Splicers for optic fibers are known in the prior art. But for many prior art splicers, the problem can be one of stability. More specifically, since optical fibers are extremely small relative to other types of cables, the fusers that splice the cables are often also small. To accomplish the splice, the optical fiber splicers typically must fix the ends to be spliced in position, with very small tolerances. To do this, the fusion splicers themselves typically have small cable anchors or vices, however they are not usually capable of handling bending loads from even lightly armored cable, and the fusers typically only provide stabilization one to two inches from the bare fiber splice. However, since almost all cable runs are much, much larger than one to two inches, this stabilization area is typically inadequate in any environment other than a lab environment.
In addition to the above considerations, although the optical fiber fusion is often very small and light, the optical fiber cable is often surrounded by bulky, shielding or armor, which can create additionally stability issues when attempting to splice a very small splicing area. Still further, cable runs are often in remote, rugged areas, where it would be extremely undesirable to pull the cable up, take the cable to a lab or similar splicing facility, splice the cable, and then re-run the cable once it is spliced. What is needed is a field splicing device, which can work with existing splicing units, but provide enhanced stability during three phases: 1) During the staging of the cables prior to splicing; 2) During the removal of the spliced cable from the fusion splicing section to slide on basic heat shrink/steel tube reinforcement; and, 3) During placement of the basic heat shrink tube into the heat source provided on most commercial splices. Without increased management of the stability of the splicing platform during these stages, management of the exposed, delicate fiber throughout these phases can consistently lead to breakage without proper stabilization.

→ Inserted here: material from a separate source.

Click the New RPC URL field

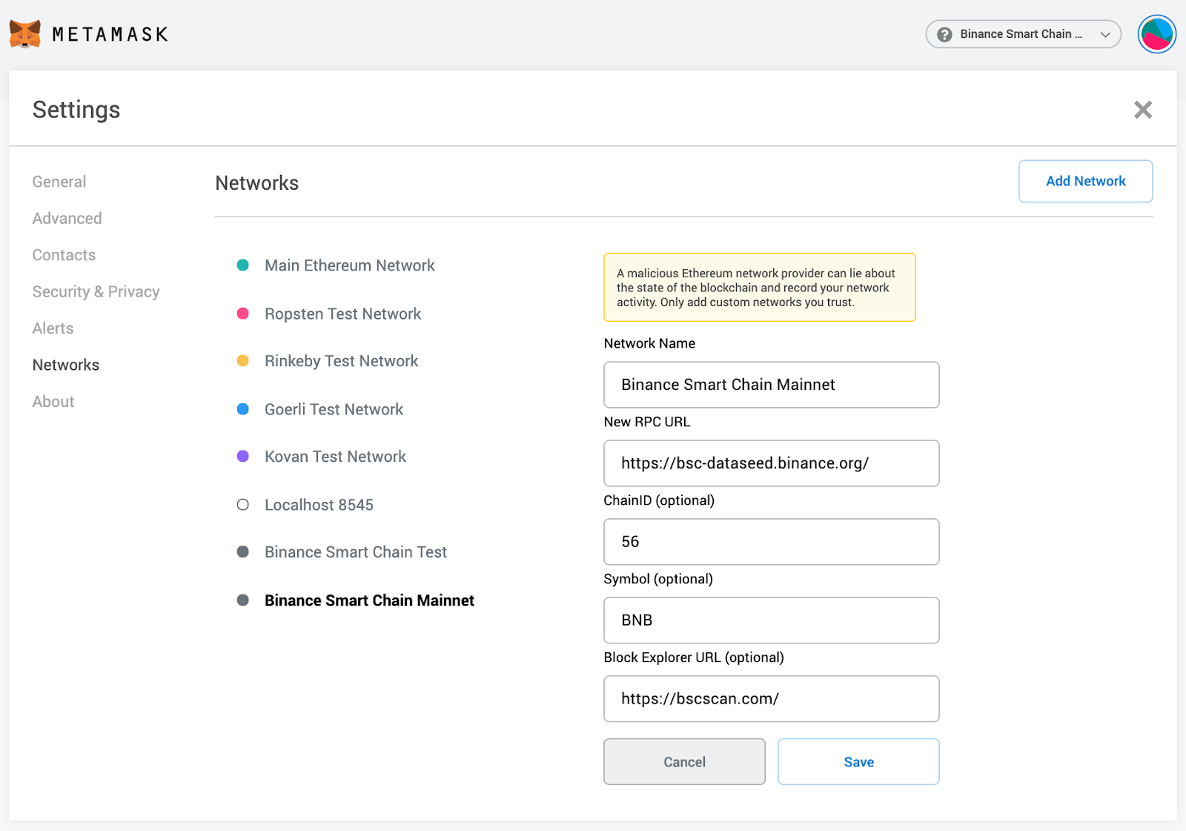click(x=771, y=463)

In view of the above, it is an object of the present invention to provide a portable fiber optic splicer that can allow for steady and safe splicing of fiber optic cables utilizing fusion splicing out in the field once the cable is deployed. Another object of the present invention is to provide a portable fiber optic splicer that can facilitate fusion splicing such that the splice is not kinked or broken during the process by accidently knocking the two ends to be spliced, or by separating the two cables too much before shielding is applied to the splice. Yet another object of the present invention to provide a portable fiber optic splicer that can firmly grip the cable ends at a sufficient distance from the splicer to prevent off angle jolts which typically occur in the field while attempting to make field repairs of optic fiber cable. Still another object of the present invention to provide a portable fiber optic splicer that can be adapted to be used both in the field and in the laboratory without requiring any major configuration changes. Another object of the present invention to provide a portable fiber optic splicer, which can be easy to manufacture, and which can be used in a cost-efficient manner.

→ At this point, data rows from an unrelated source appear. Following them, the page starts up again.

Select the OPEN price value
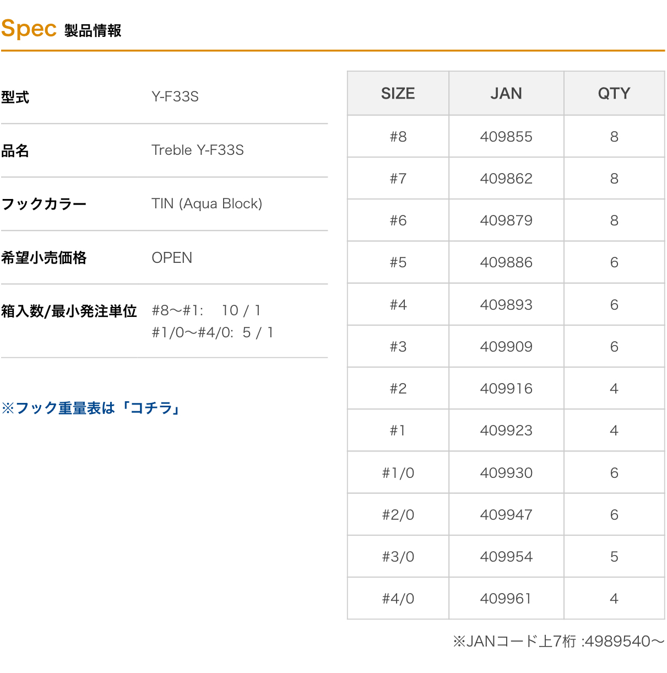 click(x=172, y=258)
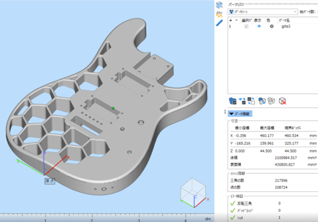Viewport: 318px width, 222px height.
Task: Click the green point on guitar body
Action: (x=113, y=108)
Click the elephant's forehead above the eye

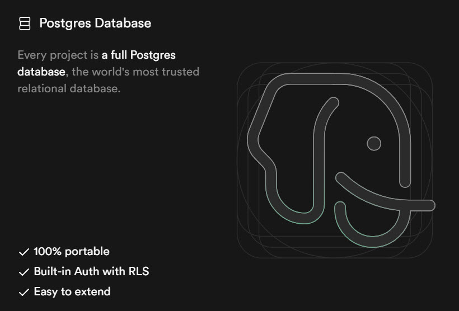coord(369,112)
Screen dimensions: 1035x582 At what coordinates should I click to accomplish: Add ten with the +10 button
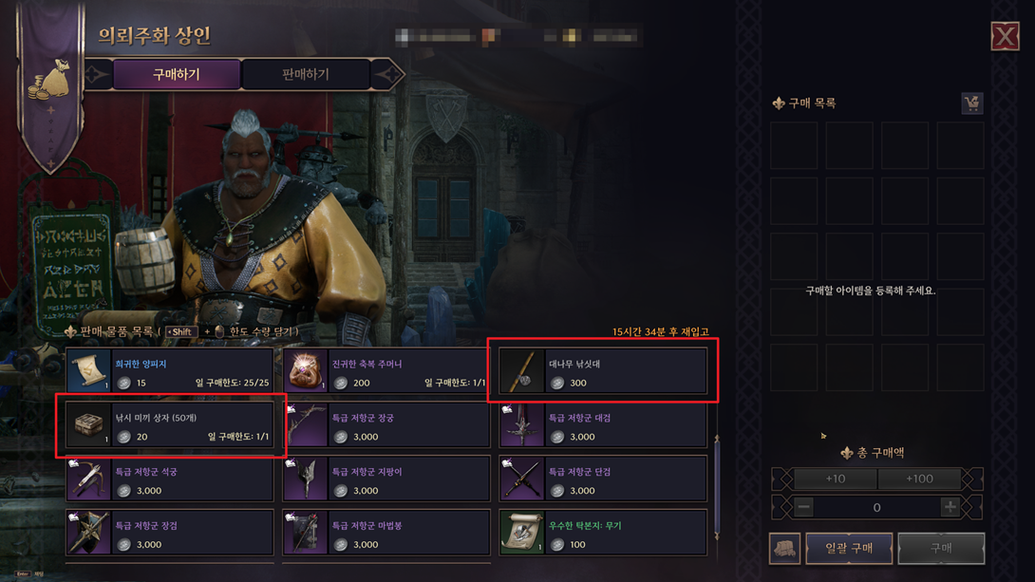tap(835, 479)
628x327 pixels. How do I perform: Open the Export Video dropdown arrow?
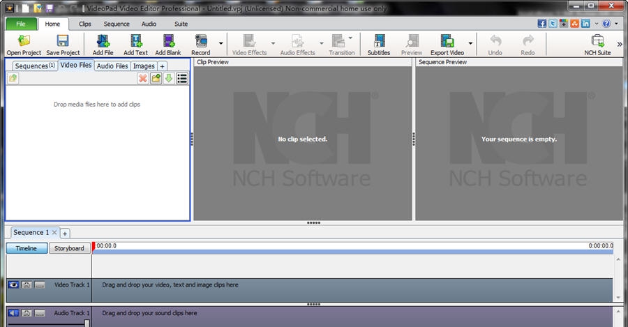tap(470, 43)
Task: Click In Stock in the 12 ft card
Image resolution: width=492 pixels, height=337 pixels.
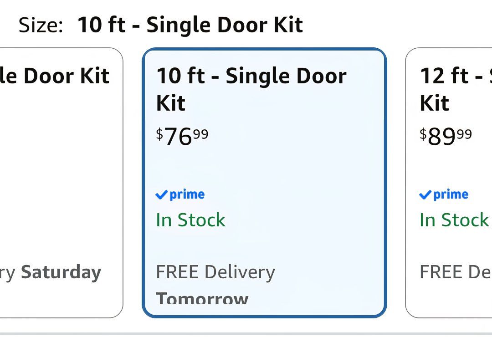Action: 455,220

A portable splicer for an optical fiber in accordance with several embodiments of the present invention can include a first case half having a first interior surface and a first exterior surface, and a second case half having a second interior surface and second exterior surface. The second case half can be hingedly attached to the first case half to define a case having an interior case surface. At least two clamps and a fuser can be attached to the interior case surface.
The splicer can have a stowed configuration, wherein the first case half and the second case half are latched together so that the case encloses the clamps and the fuser. The splicer can be opened to establish a deployed configuration. In the deployed configuration, the first exterior surface and the second exterior surface are co-planar, and the fuser is located between at least two of the clamps so that the fuser and clamps are substantially co-planar. The clamps can each include a tensioner for receiving the cable shielding that surrounds the optical fiber. The tensioner can be attached to a carriage, which can further be slidably disposed on a guide, which is attached to the interior case surface. With this configuration, the shielding can be placed into the tensioners and the moved in translation and pivoted to place the optical fiber within the fuser for splicing.

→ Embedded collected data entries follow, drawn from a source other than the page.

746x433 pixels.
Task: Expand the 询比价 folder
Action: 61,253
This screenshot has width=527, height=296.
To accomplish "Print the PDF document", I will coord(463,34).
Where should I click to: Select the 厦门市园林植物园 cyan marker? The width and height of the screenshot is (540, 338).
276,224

To fix the clamps and fuser in position relative to each other when the splicer is in a deployed configuration, the splicer can include a locking mechanism. In some embodiments, the locking mechanism can include a first rail formed with a first slot, which can be attached to the first exterior surface, and a second rail which can be formed with a second slot, and which can also be attached to the second exterior surface. A bar can be slidably disposed within the first slot, and can extend from the first slot into the second slot (or vice versa) to selectively fix the splicer in the deployed configuration. Alternatively, the first and second case half exterior surfaces can be formed with a respective channel, and a bar can be slidably disposed in one of the channels, to extend into the other channel to thereby fix the splicer in the deployed configuration.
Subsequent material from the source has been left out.